The study, conducted by Bill Wolverton and published in 1989, concluded that houseplants could absorb VOCs. A few years later, he published How to Grow Fresh Air: 50 Houseplants That Purify Your Home or Office. Twenty-one years later, Instagram was founded. The rest, as they say, was history.

But Waring refutes Wolverton’s findings. Though he and his colleagues found that some plants do filter VOCs better than others, none of them filter pollutants at such a manic rate that a few houseplants here and there will actually make a difference in cleaning the air in your home. In a small ten-by-ten-by-eight-foot office, Waring told the Atlantic, you would need “to put 1,000 plants in that office to have the same air-cleaning capacity of just changing over the air once per hour, which is the typical air-exchange rate in an office ventilation system,” he said.

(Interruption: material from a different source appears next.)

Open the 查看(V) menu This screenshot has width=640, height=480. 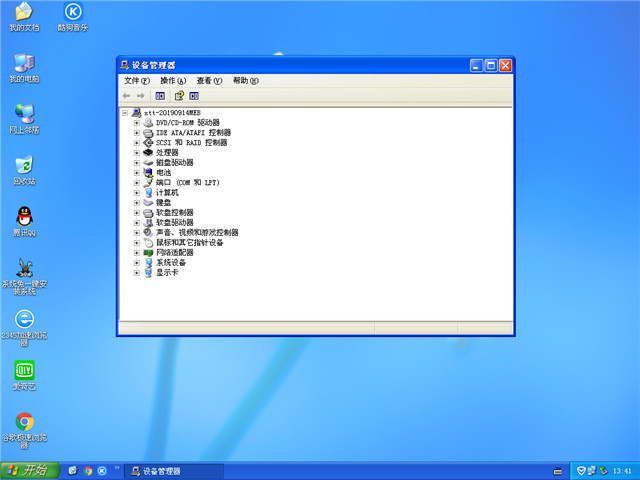[x=209, y=81]
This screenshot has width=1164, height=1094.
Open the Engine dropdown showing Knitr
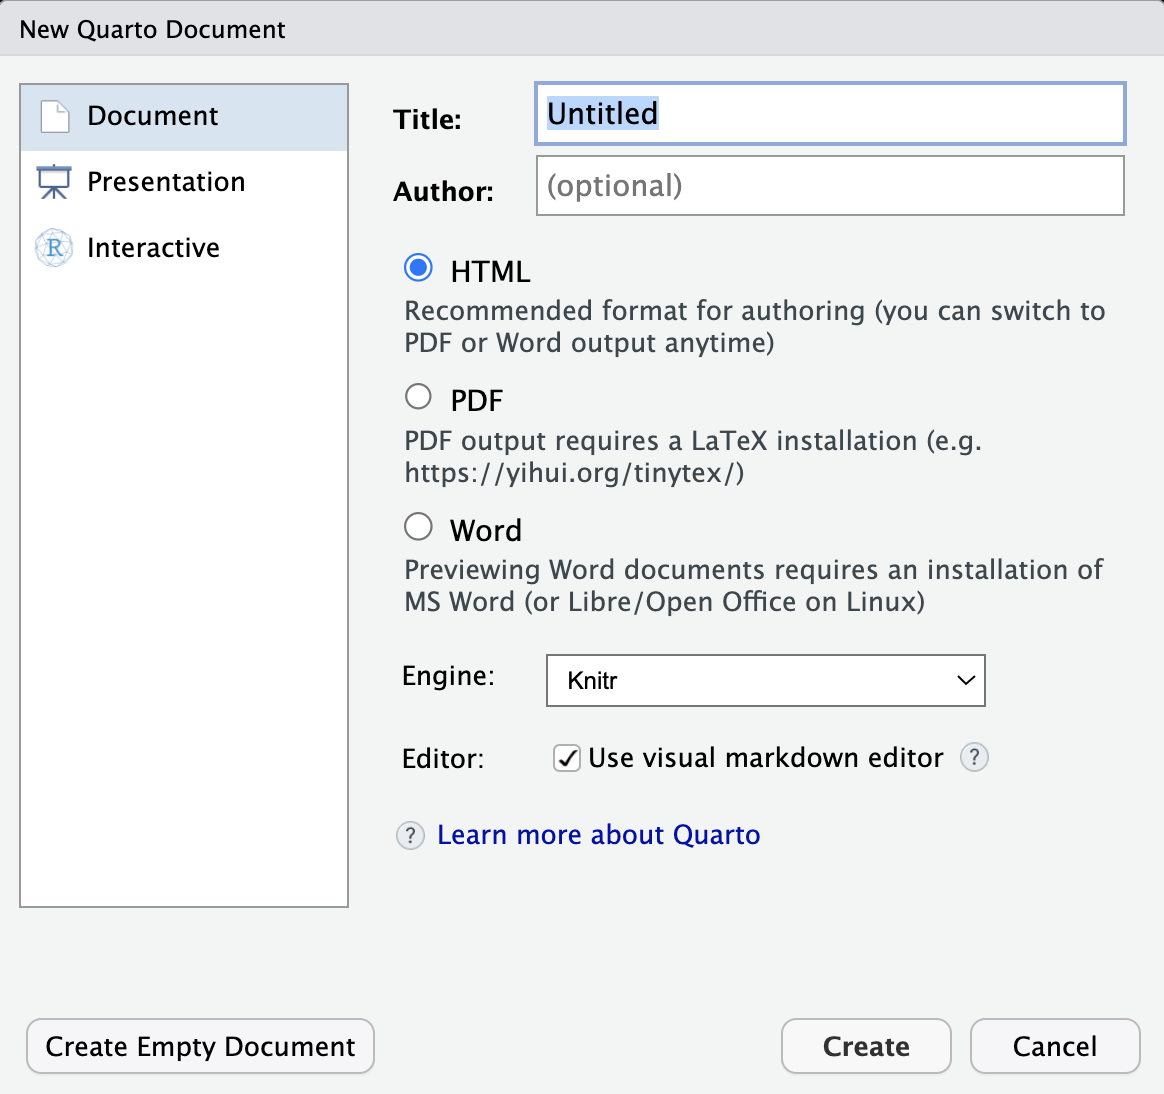(765, 681)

Fine, fine. So my pothos might not be filtering out my neighbor’s nightly bong rips that creep through the apartment vents, and my grandmother’s arrowhead plant probably did nothing to eradicate the toxins likely leaching from the freshly painted walls when we moved into this place earlier this year. Who cares, though? Plants are for loving and taking pictures of, and, if you’re like me, talking to. No big deal that they don’t actually do anything about all the VOCs slowly killing us. Someone should probably tell all the companies marketing their plants as air-purifying genies, though.